Paul is on deck to hustle with the bustle of 7 a.m. (a.k.a. groggy, empty bellied, pint-sized, caramel latte kiddos longing to be loved, fed, groomed and dressed), so I – gloved from fingertips up to elbows with squeaky, yellow rubber and equipped with sponges, brushes, rags and an assortment of cleaning products – am carefree and poised to tackle another Monday as the sun and my children arise.
Almost immediately, I am swept away on the tides of a to-do list through the paradise of Pine Sol to the universe of my thoughts. I frolic through lush landscapes of laundry and get lost - in audiobooks and dreams and gratitude. I wash and rinse; I get down and dirty, and I have grown to love it. High on life (and fumes), I feel thankful for toilets to scrub, carpets to clean, clothes to fold and the time and space in which to get it done. As I complete tasks, I delight in the simple pleasures of productivity, efficiency and teamwork. Awestruck, I get to witness the systematic transmutation of chaos to temporary order – of night sky to morning sun - and it is beautiful.
This particular Monday, as another outstanding morning of cleaning neared its conclusion, I ascended the stairs enveloped in my thoughts with a growling vacuum in tow.
I was stripped from my ethereal Eden and wisked back to Westminster, as a red blur whizzed by my face and brought me back to the present.

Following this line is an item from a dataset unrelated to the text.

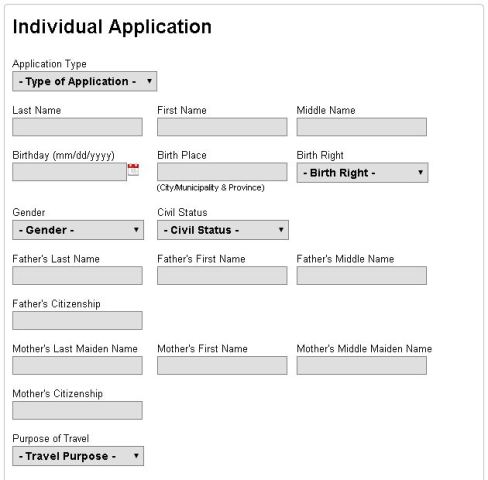488x480 pixels.
Task: Open the Travel Purpose dropdown
Action: point(78,456)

Screams… the thunder of running feet… discord… my son barrel rolls over the back of the couch and lands to the floor with a thud.
Just then, another projectile – orange this time (I think) – is launched from the lower level of my house over my head, and strikes the ground with a second thud.
Chortles and giggles squeak from behind the couch.
Out of the corner of my eye, I see Maya, with the grace and silence of a jungle cat, slink across the living room from the coat closet to the shelter of the TV hutch. Immediately behind and in contrast to her, Cole bellows a tribal roar as he springs from his hiding place and leaps back onto the couch. This time, he is struck squarely in the chest with a black, foam ball. He shrieks, clutches his chest and drops to the cushion below, as a chorus of hearty belly laughter erupts from the couch, from behind the TV and from the family room.
Aha… Dodge Ball. The only rule is that the game is over when somebody cries.
As I watch the game play out from the stairs, still delighting from another delicious Monday morning, my cup runs over. I can’t help but to join in the chorus; I laugh until I cry.
The vacuum drones on.
On this particular Monday, I feel especially thankful that the Monday mornings of old – dreary, bleary and drab – are long gone. Today they are a colorful, creative, chaotic… and clean. I am thankful for the one-sided world in which I delight - of cleaning days and quiet times and story times and quality time, of sunshine and good nutrition, of museums and parks, of bike rides and of long hikes. I am equally thankful that Paul periodically rescues us with moments of commotion and clutter, of adventure and dance parties. He brings peanut butter and jelly and side ponytails and dodge ball to Monday mornings, and they are just beautiful.
Shortly after I climb and clean the last few stair steps, I emerge triumphantly on the landing. I look down just as my teammate - my husband, my best friend and my partner - assumes his pitcher’s stance, and looks up. I grab hold of his gleaming baby blues on this particular Monday, and I hold on tight. He smiles, and my heart races. I am in love.
I smile back, round the corner and head for the showers.